Pixel coordinate grounding data:
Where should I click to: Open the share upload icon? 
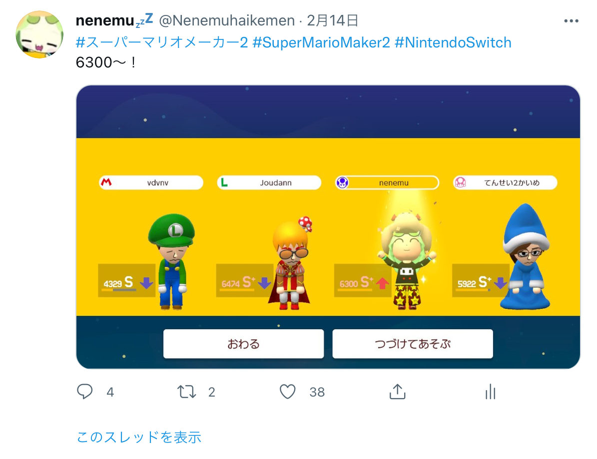tap(398, 391)
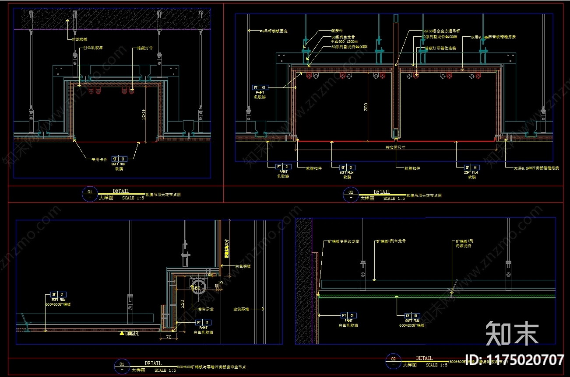Click the 02 detail number circle, top-right drawing
The width and height of the screenshot is (570, 377).
pos(350,195)
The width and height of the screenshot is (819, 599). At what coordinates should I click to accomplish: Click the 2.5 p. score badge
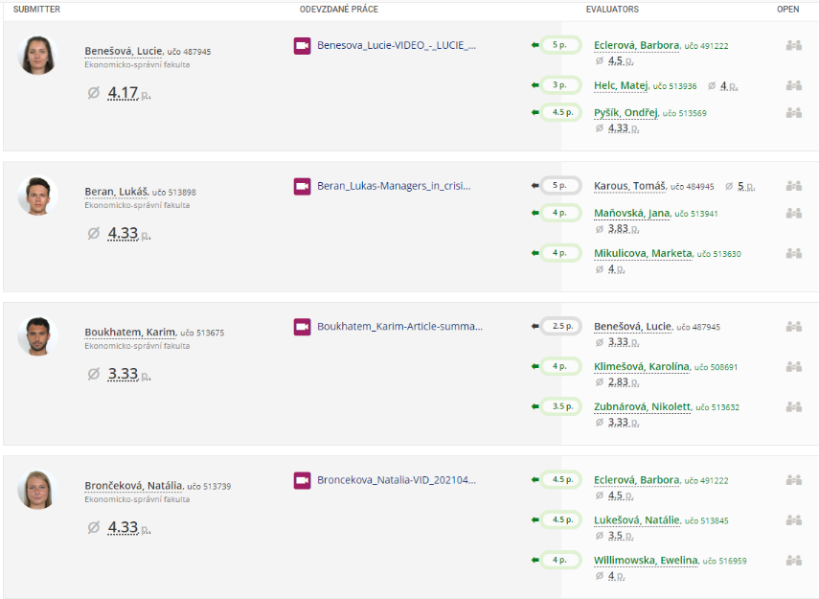[x=560, y=327]
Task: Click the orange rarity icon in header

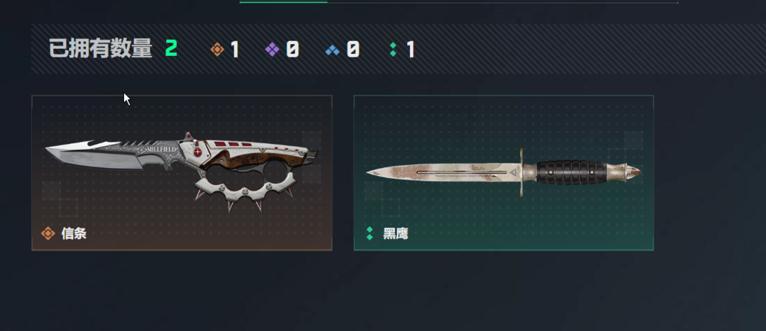Action: [217, 50]
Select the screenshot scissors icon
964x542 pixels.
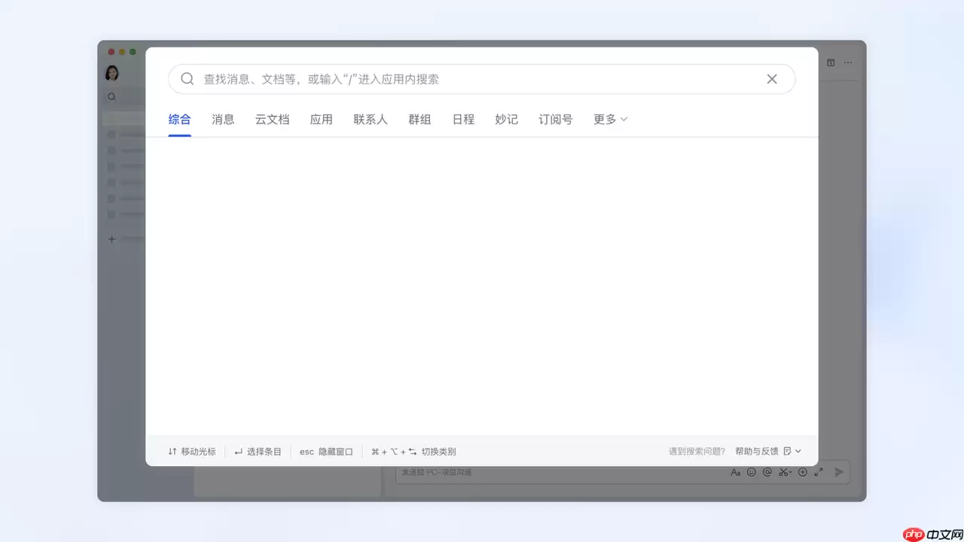click(782, 472)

Task to carry out: Could you set down the data exactly as given, minus its pictures?

Solution for this exercise:
Where should I click to: Open the share upload icon? 
tap(398, 391)
Click the 02 detail number circle, top-right drawing
The width and height of the screenshot is (570, 377).
pos(350,195)
The width and height of the screenshot is (819, 599). At what coordinates should I click to accomplish: Click the 2.5 p. score badge
[x=560, y=327]
Task: Click the orange rarity icon in header

Action: [217, 50]
Select the screenshot scissors icon
964x542 pixels.
click(782, 472)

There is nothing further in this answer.